The areca nut is the seed of the areca palm (Areca catechu), which grows in much of the tropical Pacific, Southeast and South Asia, and parts of east Africa. India is the largest producer of areca nut and at the same time largest consumer also. Major states cultivating this crop are Karnataka, Kerala, Assam, Tamil Nadu, Meghalaya and West Bengal. This seed is commonly used along with betel leaves, so it is easily confused as betel nut.
Betel nut originated in the Philippines or Malaysia, but it owes its Latin name, “Areca cachu,” to the Indian coast. The areca nut is not a true nut, but rather a fruit categorized as a berry. The areca palm fruit isn’t prized as much as the nut. It is commercially available in dried, cured and fresh forms.

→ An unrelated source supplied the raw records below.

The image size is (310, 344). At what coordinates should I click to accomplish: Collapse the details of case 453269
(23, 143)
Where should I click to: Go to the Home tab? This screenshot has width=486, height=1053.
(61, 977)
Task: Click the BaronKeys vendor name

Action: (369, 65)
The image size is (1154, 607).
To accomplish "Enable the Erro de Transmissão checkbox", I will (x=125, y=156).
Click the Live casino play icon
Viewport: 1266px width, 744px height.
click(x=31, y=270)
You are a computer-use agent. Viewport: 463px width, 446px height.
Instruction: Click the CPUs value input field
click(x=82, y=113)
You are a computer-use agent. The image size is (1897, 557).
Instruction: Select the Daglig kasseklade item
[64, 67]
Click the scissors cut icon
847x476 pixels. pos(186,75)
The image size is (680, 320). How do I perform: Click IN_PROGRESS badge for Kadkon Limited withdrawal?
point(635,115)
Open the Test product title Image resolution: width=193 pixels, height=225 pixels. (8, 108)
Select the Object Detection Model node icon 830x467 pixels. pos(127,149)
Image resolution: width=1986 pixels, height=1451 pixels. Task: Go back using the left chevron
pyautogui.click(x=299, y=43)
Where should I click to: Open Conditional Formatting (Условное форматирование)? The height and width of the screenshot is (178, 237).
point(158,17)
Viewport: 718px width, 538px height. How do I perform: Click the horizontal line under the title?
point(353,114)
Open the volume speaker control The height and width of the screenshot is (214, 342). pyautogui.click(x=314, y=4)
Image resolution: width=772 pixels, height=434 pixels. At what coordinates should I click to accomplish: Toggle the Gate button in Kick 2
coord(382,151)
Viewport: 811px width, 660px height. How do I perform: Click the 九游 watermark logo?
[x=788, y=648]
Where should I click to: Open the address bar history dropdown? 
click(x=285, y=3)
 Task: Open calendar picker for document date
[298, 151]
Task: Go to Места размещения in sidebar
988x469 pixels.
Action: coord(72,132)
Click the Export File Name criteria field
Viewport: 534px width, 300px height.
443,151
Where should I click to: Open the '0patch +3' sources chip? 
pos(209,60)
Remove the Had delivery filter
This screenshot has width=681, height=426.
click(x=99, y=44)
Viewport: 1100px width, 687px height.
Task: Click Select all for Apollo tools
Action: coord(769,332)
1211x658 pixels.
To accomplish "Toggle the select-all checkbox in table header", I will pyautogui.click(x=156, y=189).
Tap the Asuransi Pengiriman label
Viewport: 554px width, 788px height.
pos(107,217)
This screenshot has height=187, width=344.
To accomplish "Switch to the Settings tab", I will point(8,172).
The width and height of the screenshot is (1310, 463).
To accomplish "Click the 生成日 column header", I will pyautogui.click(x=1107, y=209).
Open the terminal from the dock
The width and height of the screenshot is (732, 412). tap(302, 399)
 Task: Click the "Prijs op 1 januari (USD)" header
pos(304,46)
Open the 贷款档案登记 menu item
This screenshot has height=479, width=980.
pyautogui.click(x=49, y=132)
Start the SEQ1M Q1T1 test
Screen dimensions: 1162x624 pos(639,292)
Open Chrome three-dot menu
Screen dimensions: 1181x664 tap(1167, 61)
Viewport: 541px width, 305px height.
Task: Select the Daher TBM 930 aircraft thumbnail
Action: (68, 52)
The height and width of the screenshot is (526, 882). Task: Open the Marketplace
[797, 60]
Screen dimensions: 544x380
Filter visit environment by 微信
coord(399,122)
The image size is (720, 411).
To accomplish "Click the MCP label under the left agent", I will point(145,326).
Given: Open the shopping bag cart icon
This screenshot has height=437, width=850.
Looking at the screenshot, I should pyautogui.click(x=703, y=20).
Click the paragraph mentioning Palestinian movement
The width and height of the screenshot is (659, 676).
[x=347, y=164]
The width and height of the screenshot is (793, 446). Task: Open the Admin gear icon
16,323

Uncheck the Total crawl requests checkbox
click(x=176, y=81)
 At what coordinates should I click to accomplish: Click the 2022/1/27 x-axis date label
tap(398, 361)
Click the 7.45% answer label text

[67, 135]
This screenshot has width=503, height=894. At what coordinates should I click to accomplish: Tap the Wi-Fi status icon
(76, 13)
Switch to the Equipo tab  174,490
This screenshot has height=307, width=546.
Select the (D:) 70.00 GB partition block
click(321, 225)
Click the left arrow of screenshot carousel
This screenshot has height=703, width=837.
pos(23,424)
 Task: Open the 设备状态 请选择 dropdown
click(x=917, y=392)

The nut inside is soft enough to be cut with a typical knife, when the husk of the fresh fruit is green. As the fruit ripens, the husk becomes yellow or orange, as it dries, the fruit inside hardens to a wood like texture. At this stage, the nut can only be sliced using a cutter, which looks similar to scissors.
Areca nut is capable of growing in a variety of soils. It requires abundant and well distributed rainfall. It grows well within the temperature range of 14˚-36˚C. Areca nut can be grown in areas receiving annual rainfall of 750 mm to 4,500 mm. It can be cultivated up to an altitude of 1000 m in deep and well drained soils with low water table. Laterite, red loam and alluvial soils are most suited.
Chewing the mixture of areca nut and betel leaf is a tradition, custom or ritual which dates back thousands of years. It is not known how or when the areca nut and the betel leaf were first combined into one psychoactive drug. Archaeological evidence from Thailand, Indonesia and the Philippines suggests they have been used in tandem for at least 4000 years. In the Indian subcontinent, the chewing of betel and areca nut dates back to the pre-vedic period Harappan Empire.
Regular eating of areca nut has adverse side effects. Regular chewing of betel nut can also cause gum irritation and tooth decay. Habitual chewers of betel leaf and areca nut have a greatly increased risk of developing a range of serious diseases, including cancers of the mouth and esophagus.
Apart from using areca nut for consumption it is also used in making handcrafted objects.